Technology & Science
Beijing Greenlights First 400,000 Nvidia H200 AI Chips During Huang’s Lunar New Year Tour
On 28 Jan 2026, Chinese regulators ended a months-long import freeze by licensing over 400,000 Nvidia H200 GPUs—about US$10 billion worth—for Alibaba, ByteDance and Tencent, coinciding with CEO Jensen Huang’s visit.
Focusing Facts
- Initial approval covers >400,000 H200 chips for Alibaba, ByteDance, and Tencent, Reuters sources said 28 Jan 2026.
- U.S. export rules were loosened in Dec 2025 allowing H200 sales to China with a 25 % fee, but Beijing had withheld customs clearance until now.

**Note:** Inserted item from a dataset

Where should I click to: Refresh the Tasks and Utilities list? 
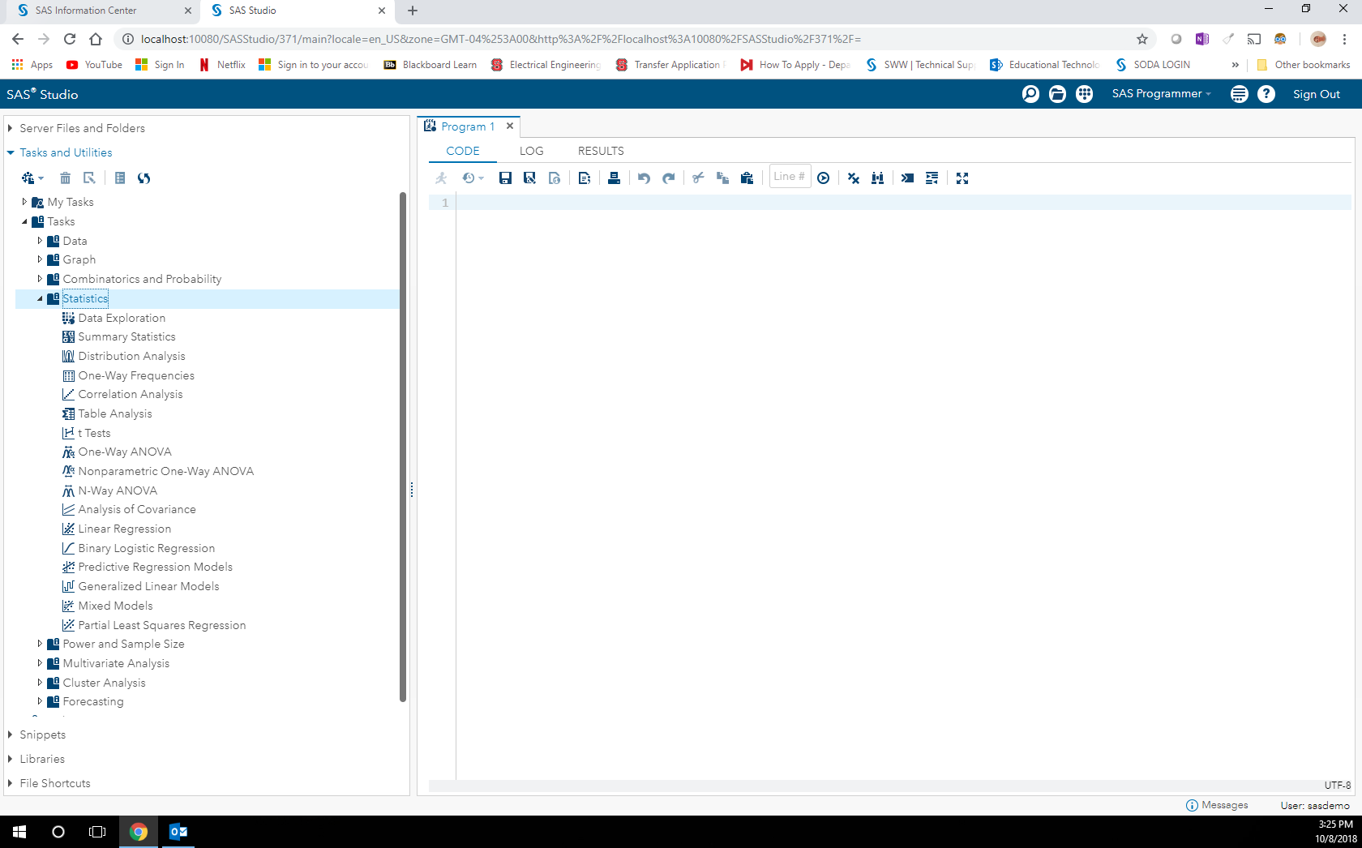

- Jensen Huang toured Shanghai (24 Jan) and Beijing (25-26 Jan) before the approval, handing out red envelopes in wet markets and meeting officials.
Context
Great-power chip controls echo Cold War-era CoCom lists (1949-1994), when embargoed mainframes became bargaining chips in détente; today’s AI GPUs play the same role in Sino-American tech diplomacy. The decision reveals two converging structural forces: Beijing’s push for semiconductor self-reliance after the 2018-2020 ZTE/Huawei sanctions, and its immediate need for cutting-edge compute to train large models before domestic alternatives mature. By granting a quota while insisting on future domestic uptake, China is rehearsing the ‘import-substitution window’ strategy it used with high-speed rail in the 2000s—buy foreign tech, learn, replace. For Washington, the 25 % levy turns export control into revenue, blurring security and industrial policy much like the 1930s Neutrality Act “cash-and-carry” carve-outs. Over a century, the episode may matter less for the chips themselves—today’s top GPU is tomorrow’s scrap metal—than for the precedent: strategic technologies becoming tariffable, quota-managed commodities in a bifurcating world system. Whether this becomes the Sputnik-moment that accelerates a fully sovereign Chinese AI stack, or the start of a managed coexistence akin to U.S.-Soviet grain sales of the 1970s, will shape the next phase of global techno-economic order.
Perspectives
Chinese state-owned media
e.g., Global Times — Jensen Huang’s wet-market tour and city hops prove Nvidia is eager to stay in China, but lasting cooperation hinges on the firm meeting Beijing’s security rules while Washington keeps issuing "contradictory" export curbs. Frames events to underscore China’s leverage and paints the US as uncertain or hostile, mirroring official talking points that promote national self-reliance in semiconductors.
Western investor-oriented business outlets
e.g., 24/7 Wall St., Finimize — Beijing’s green-light for 400,000 H200 chips is a "walk-off home run" that opens a potential $50 billion market for Nvidia, even if license terms could slow near-term orders. Looks at the deal mainly through a stock-price lens, emphasizing upside for shareholders and largely setting aside the geopolitical and regulatory risks China may still impose.
Reuters-syndicated Asian mainstream outlets
e.g., Hindustan Times, The Times of India — China’s first H200 approvals signal a pragmatic thaw with Washington as Beijing tries to satisfy its tech giants’ AI needs while still nudging them toward home-grown chips. Heavy reliance on unnamed sources and wire reports can flatten nuance, and the narrative of a diplomatic "rapprochement" may underplay lingering strategic rivalry and domestic-chip protectionism.